| What you have to do |
Please copy out, word for word, the lines from the one containing "Collapse the event filter panel" up to and including the one containing "The image size is (1120, 811). coord(189,176)". Leave the pictures out.

⟨

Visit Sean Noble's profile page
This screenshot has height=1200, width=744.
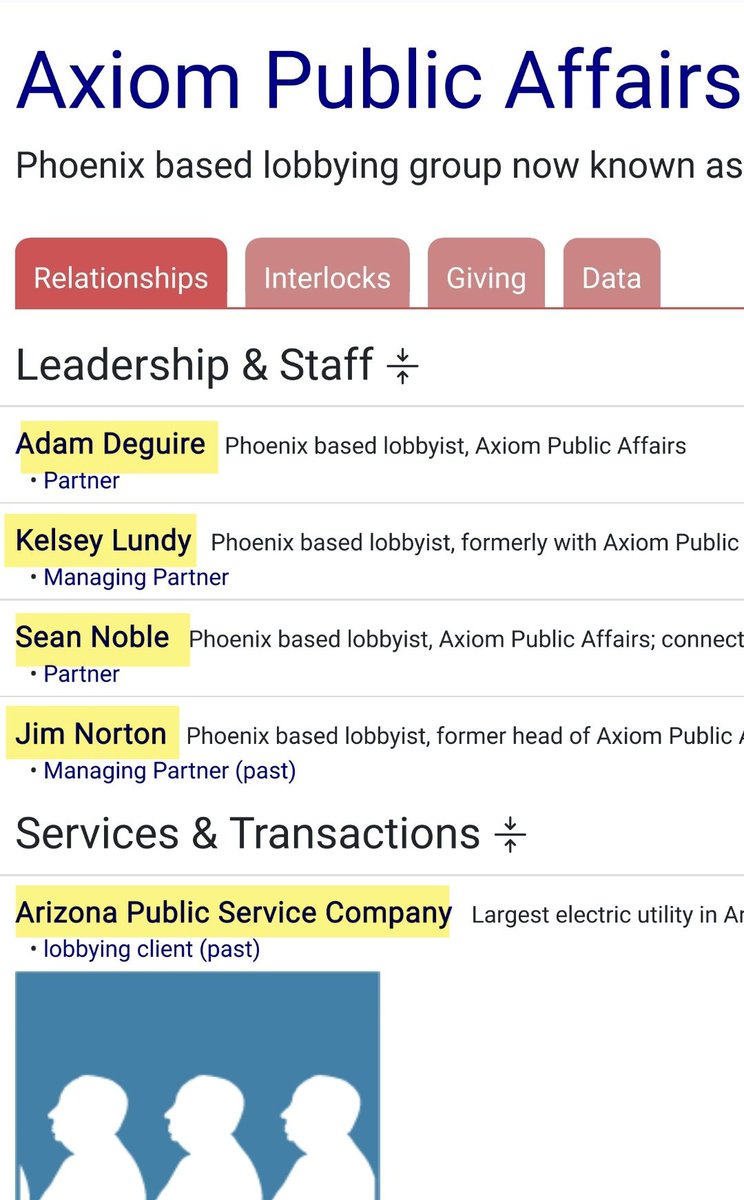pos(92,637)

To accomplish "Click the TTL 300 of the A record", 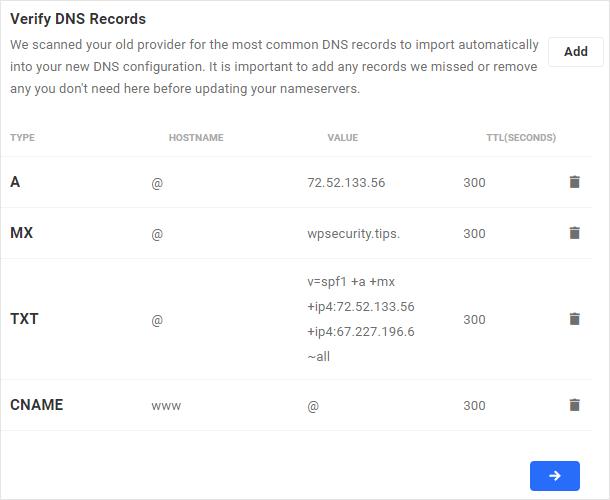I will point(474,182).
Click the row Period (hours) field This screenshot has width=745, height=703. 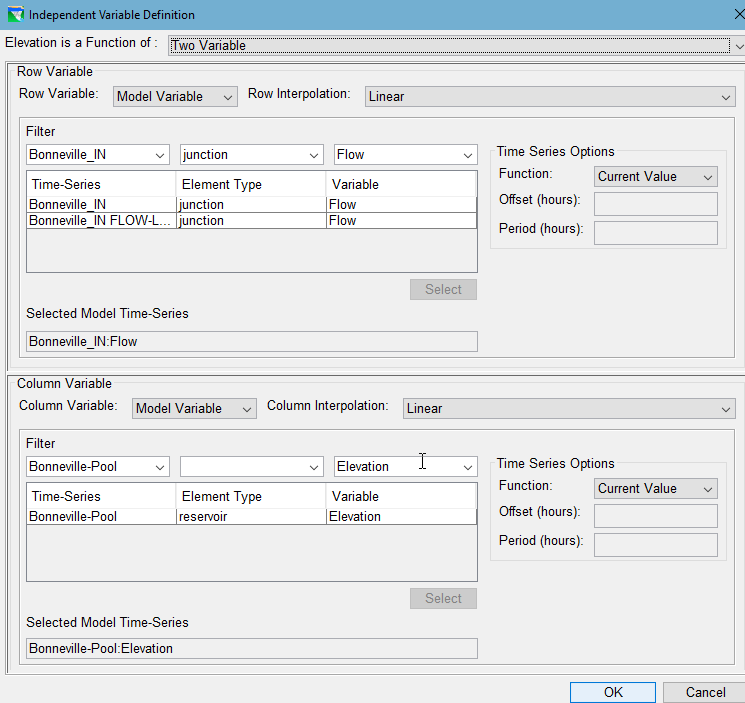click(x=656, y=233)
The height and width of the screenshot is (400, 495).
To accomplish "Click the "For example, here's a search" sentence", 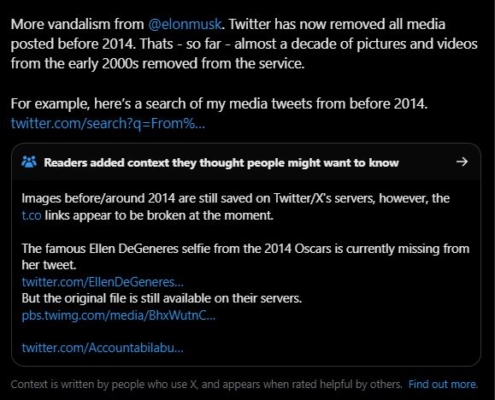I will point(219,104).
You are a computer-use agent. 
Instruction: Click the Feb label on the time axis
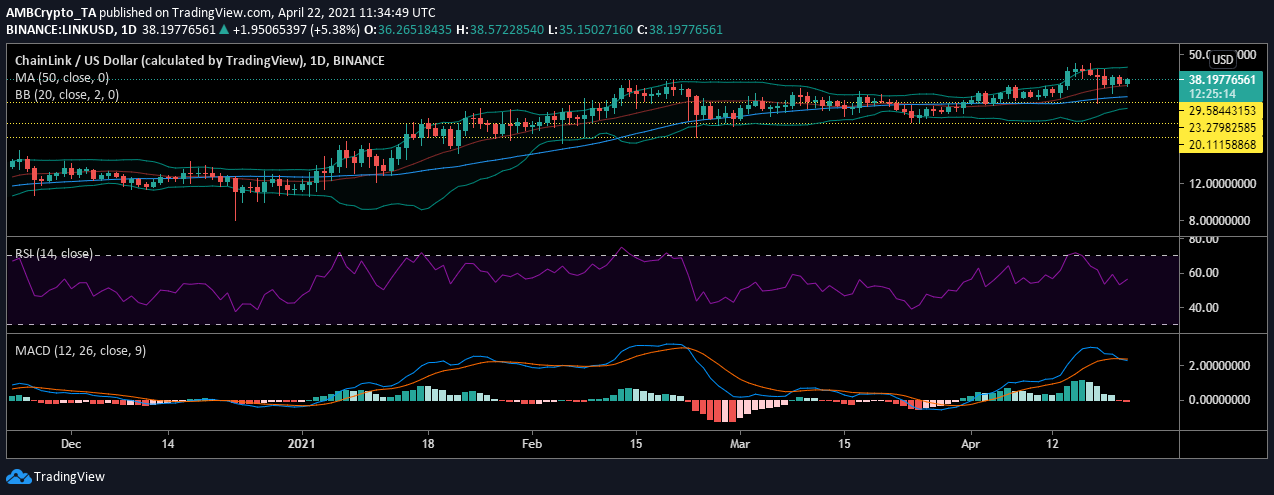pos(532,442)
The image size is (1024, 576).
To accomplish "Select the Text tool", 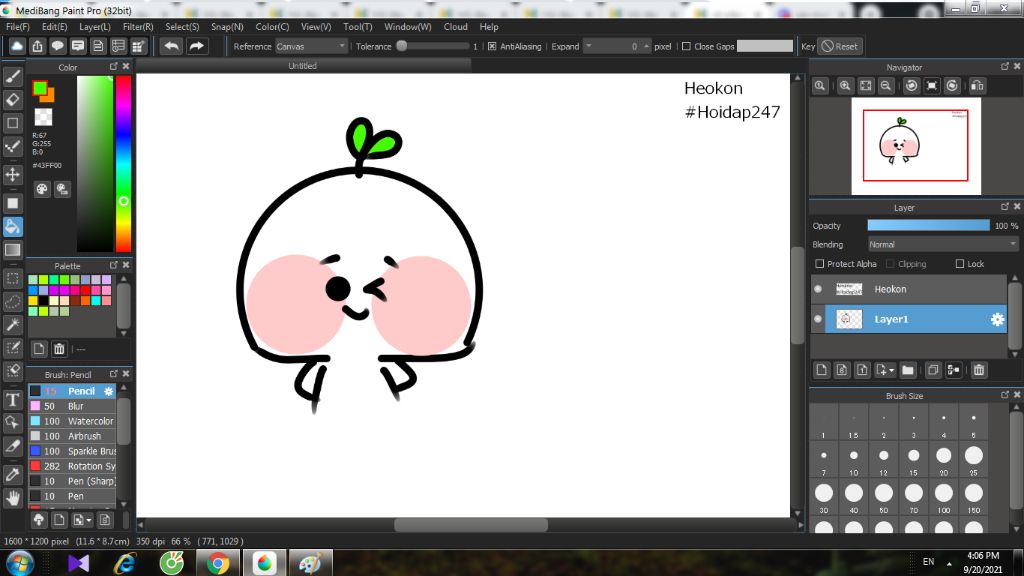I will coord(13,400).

⟩
⟨

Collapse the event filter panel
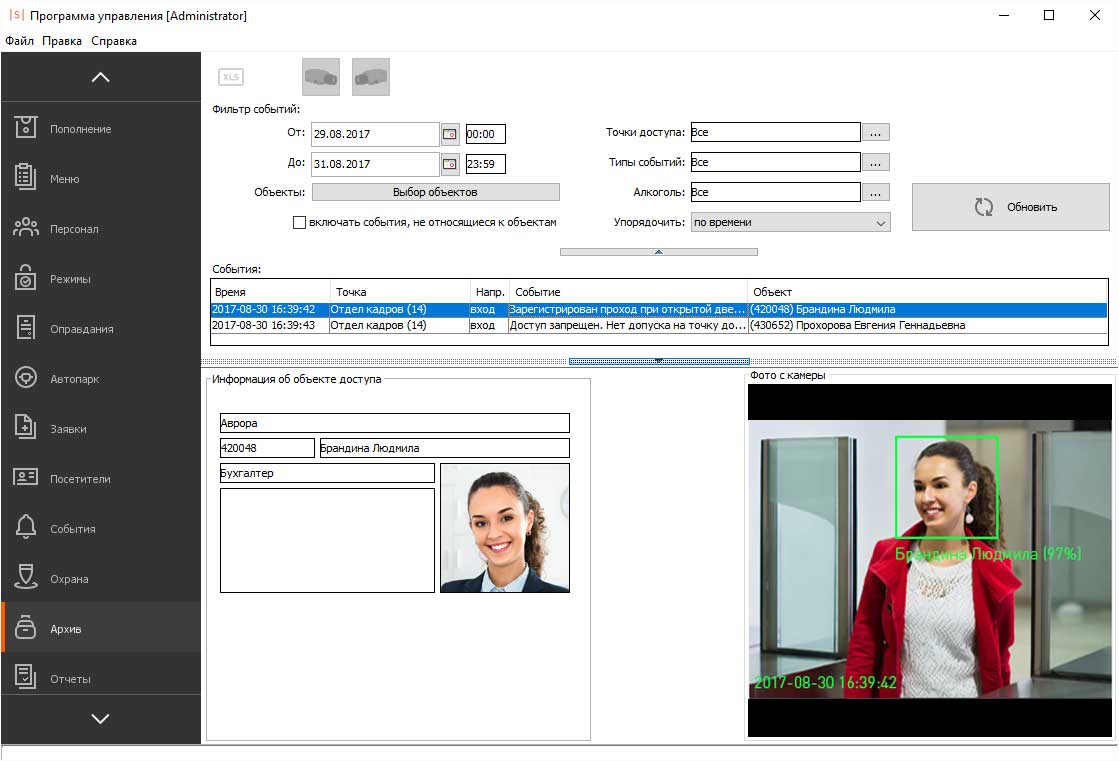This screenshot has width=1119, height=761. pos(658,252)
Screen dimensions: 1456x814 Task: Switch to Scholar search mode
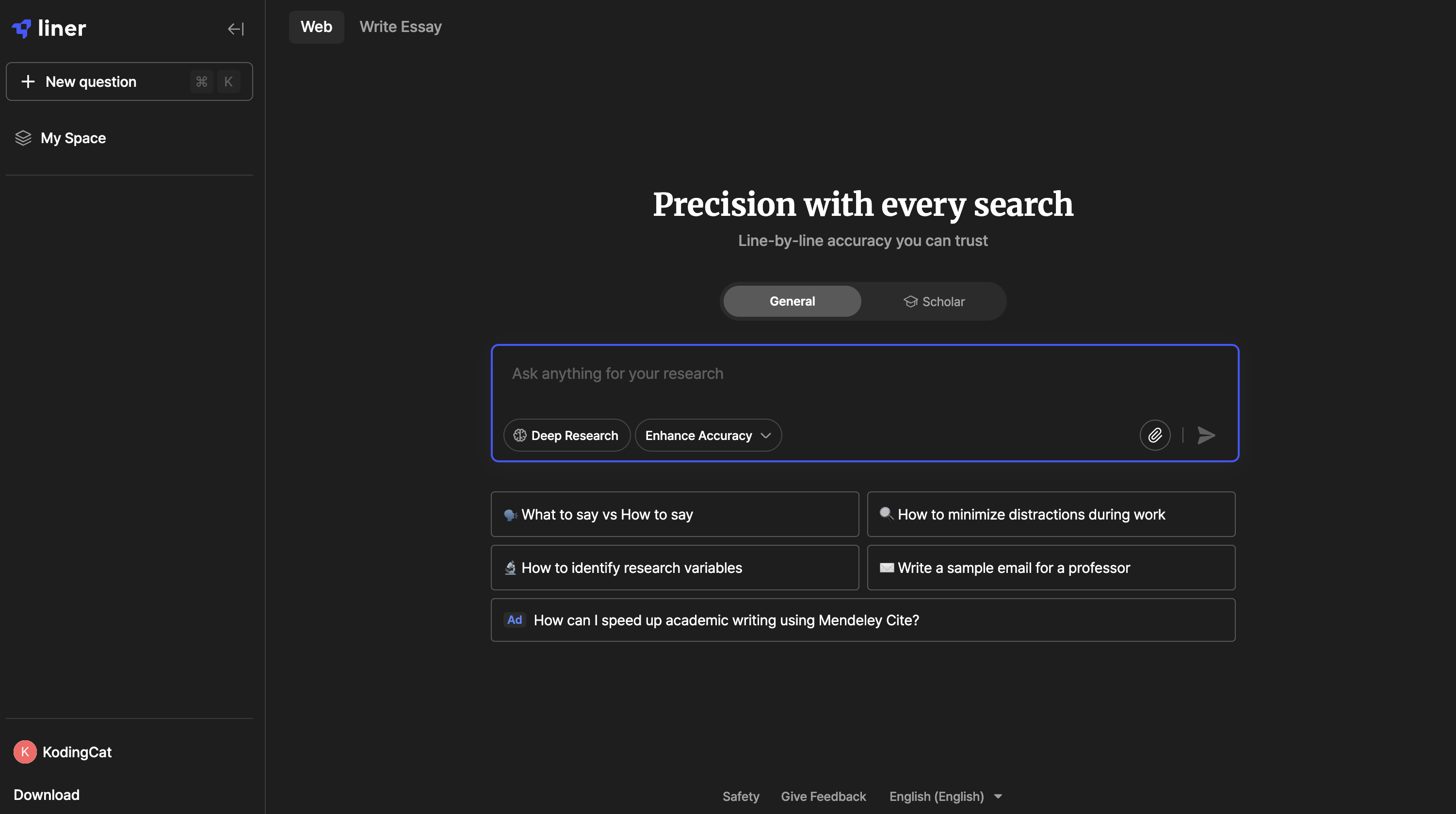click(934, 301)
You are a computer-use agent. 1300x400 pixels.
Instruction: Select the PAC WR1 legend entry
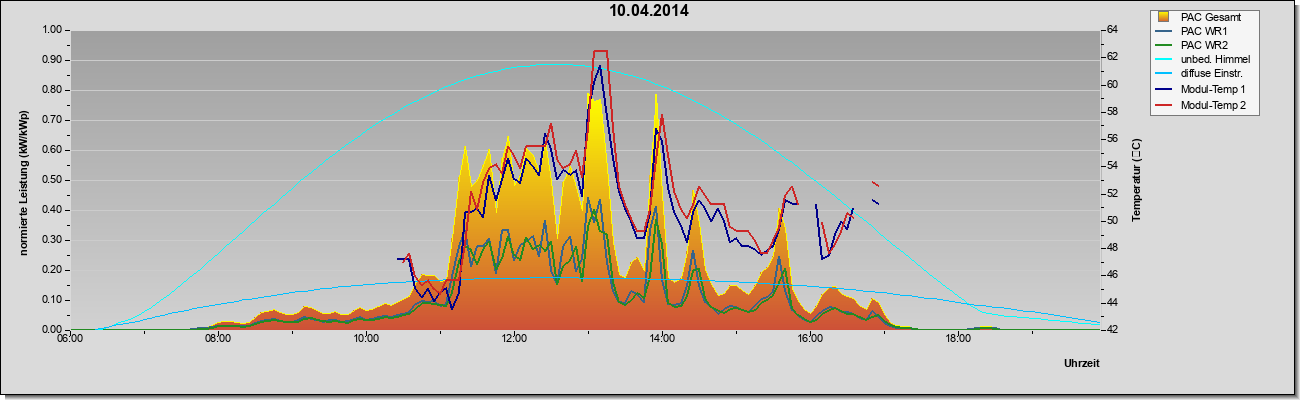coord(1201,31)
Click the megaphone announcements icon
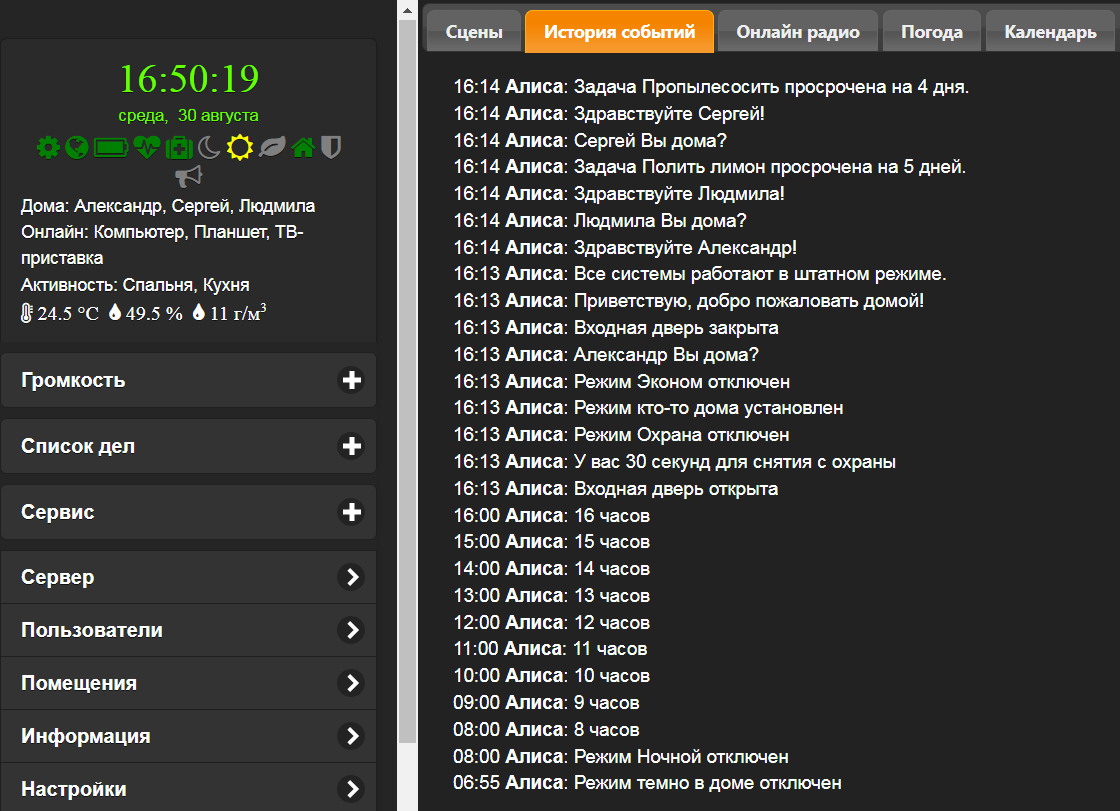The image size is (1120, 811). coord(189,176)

⟩
⟨

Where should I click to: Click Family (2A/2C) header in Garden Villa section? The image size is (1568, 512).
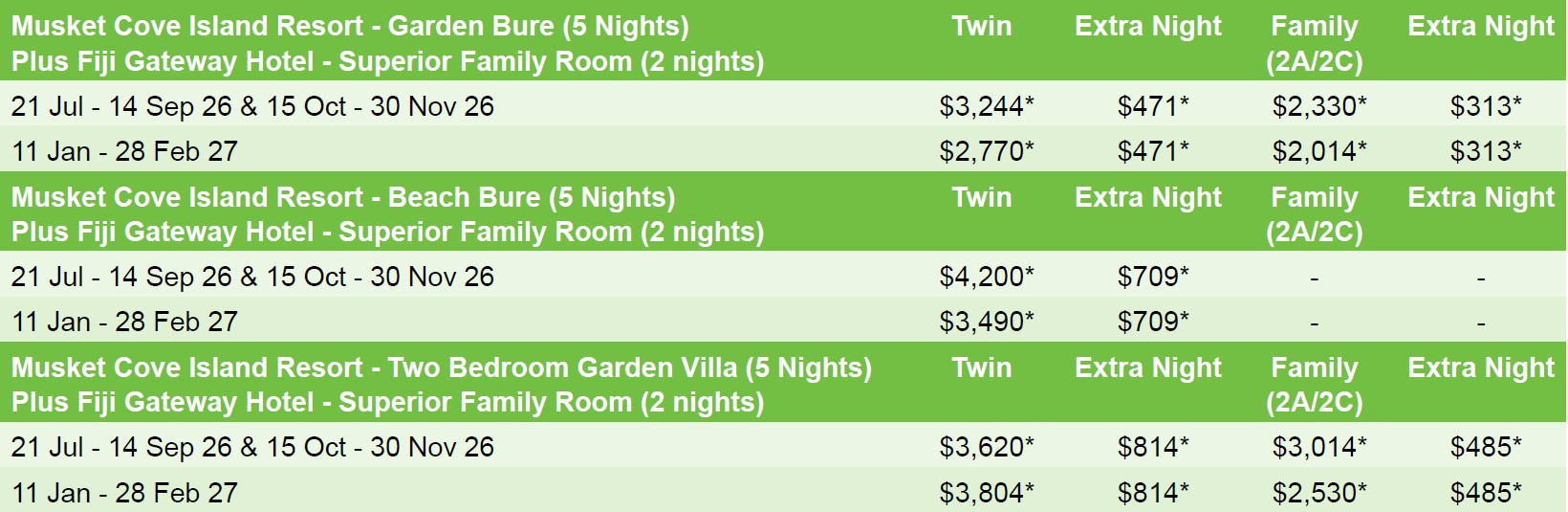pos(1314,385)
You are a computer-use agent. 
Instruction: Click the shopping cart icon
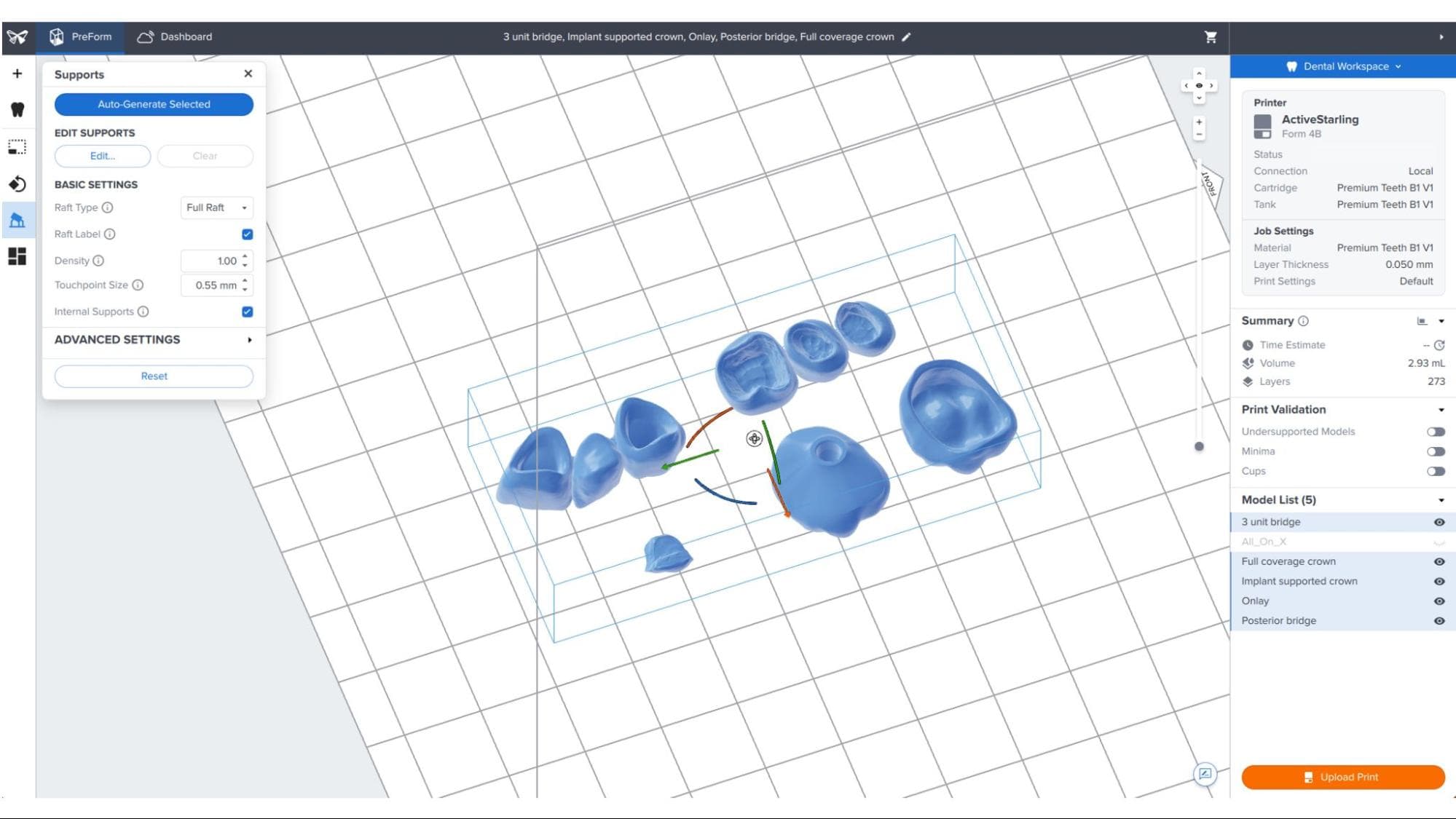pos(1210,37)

⟩

| The completed task |
Collapse the event filter panel
This screenshot has width=1119, height=761. pos(658,252)
Screen dimensions: 1456x814 Task: Switch to Scholar search mode
click(934, 301)
You are a computer-use agent. 1300x400 pixels.
Instruction: Select the PAC WR1 legend entry
coord(1201,31)
Click the megaphone announcements icon
The image size is (1120, 811). coord(189,176)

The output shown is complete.